Sleep disorders can be disabling for some people, but most individuals suffering from anyone may display subtle signs and symptoms of either mental or physical illness, because of sleep’s role in cognitive development and long-term memory processing, people with sleep disorders such as insomnia or who undergo some other sort of sleep deprivation. Furthermore, their learning ability is also less powerful Alhola and Polo-Kantola (2007) reported that sleep deprivation induced cognitive function impairment and which in turn impairs learning by making it harder for people to translate new information into behavioral responses. Physical impacts of sleep deprivation may manifest as daytime somnolence, weight gain. Sleep deprivation has also been linked to an increased risk of developing certain severe health conditions such as diabetes, heart disease, stroke, and kidney disease (Bandyopadhay and Sigua, 2019). People should strive to improve their sleep duration and quality without neglecting either property of their sleep. Some positive moves people can take include making sleep a priority every day with at between 7 and 9 hours for adults, adopting good sleep patterns, and talking to a healthcare provider.

 

References

Alhola, P., & Polo-Kantola, P. (2007). Sleep deprivation: Impact on cognitive performance.

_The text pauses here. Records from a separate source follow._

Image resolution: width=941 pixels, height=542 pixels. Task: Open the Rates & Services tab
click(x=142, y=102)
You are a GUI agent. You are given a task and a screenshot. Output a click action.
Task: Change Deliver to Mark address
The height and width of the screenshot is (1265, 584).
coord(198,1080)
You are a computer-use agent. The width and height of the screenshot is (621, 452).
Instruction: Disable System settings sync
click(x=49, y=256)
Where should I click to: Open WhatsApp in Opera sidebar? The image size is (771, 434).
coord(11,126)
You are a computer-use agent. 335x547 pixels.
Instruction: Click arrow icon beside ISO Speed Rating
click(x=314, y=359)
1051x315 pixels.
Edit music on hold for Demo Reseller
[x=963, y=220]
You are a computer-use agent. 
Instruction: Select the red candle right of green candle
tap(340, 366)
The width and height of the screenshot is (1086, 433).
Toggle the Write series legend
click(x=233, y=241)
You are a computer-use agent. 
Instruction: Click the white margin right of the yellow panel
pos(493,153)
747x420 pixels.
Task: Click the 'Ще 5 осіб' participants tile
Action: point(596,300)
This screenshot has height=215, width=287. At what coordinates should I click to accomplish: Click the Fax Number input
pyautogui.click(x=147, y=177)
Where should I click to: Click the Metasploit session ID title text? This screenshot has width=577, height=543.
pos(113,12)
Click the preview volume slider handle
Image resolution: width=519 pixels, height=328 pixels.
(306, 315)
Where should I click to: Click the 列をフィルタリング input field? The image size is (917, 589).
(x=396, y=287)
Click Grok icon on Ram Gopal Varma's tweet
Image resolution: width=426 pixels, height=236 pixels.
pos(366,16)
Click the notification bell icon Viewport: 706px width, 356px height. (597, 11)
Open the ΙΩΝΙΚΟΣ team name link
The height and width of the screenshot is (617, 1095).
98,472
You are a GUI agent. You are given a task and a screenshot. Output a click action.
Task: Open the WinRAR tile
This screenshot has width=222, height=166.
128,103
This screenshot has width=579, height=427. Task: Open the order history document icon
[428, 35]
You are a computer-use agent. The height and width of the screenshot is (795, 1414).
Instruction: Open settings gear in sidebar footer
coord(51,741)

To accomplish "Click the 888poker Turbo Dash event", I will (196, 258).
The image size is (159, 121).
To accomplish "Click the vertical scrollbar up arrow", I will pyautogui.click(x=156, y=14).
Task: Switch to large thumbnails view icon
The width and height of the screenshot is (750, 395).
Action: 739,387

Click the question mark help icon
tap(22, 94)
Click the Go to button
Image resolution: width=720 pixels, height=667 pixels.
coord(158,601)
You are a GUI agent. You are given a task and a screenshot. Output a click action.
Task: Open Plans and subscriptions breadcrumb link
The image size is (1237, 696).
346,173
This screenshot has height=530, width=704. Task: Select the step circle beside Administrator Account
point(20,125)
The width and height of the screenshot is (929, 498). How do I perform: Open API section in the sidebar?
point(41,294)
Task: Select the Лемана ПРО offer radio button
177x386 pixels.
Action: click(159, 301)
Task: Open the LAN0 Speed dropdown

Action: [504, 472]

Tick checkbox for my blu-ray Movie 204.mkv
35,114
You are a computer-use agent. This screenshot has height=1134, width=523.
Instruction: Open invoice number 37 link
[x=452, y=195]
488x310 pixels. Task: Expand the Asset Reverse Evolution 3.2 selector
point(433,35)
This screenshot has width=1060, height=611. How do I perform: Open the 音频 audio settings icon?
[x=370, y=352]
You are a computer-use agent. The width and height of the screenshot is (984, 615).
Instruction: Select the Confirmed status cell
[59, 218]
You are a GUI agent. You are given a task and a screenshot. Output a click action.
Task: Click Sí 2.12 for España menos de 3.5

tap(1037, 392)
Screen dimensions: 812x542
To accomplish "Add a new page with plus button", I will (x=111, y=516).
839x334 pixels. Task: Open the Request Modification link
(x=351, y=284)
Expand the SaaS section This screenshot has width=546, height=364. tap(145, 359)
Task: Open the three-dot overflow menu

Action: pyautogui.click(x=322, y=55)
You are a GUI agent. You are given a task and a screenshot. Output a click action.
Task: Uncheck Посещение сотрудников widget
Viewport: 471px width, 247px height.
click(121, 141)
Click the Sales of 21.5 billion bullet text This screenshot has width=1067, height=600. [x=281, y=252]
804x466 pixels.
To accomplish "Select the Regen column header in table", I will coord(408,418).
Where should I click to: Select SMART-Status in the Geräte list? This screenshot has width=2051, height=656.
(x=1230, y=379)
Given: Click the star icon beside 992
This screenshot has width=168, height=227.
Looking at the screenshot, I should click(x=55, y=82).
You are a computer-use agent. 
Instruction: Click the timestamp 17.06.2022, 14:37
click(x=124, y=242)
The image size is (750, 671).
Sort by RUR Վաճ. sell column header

Neuropsychiatric Disease and Treatment, 3(5), 553–567. https://www.ncbi.nlm.nih.gov/pubmed/19300585

Bandyopadhyay, A., & Sigua, N. L. (2019). What Is Sleep Deprivation?

American Journal of Respiratory and Critical Care Medicine, 199(6), P11–P12. https://doi.org/10.1164/rccm.1996p11

Patel, A. K., Reddy, V., & Araujo, J. F. (2020). Physiology, sleep stages. StatPearls [Internet].

Saper, C. B. (2013). The neurobiology of sleep. CONTINUUM: Lifelong Learning in Neurology, 19(1), 19-31.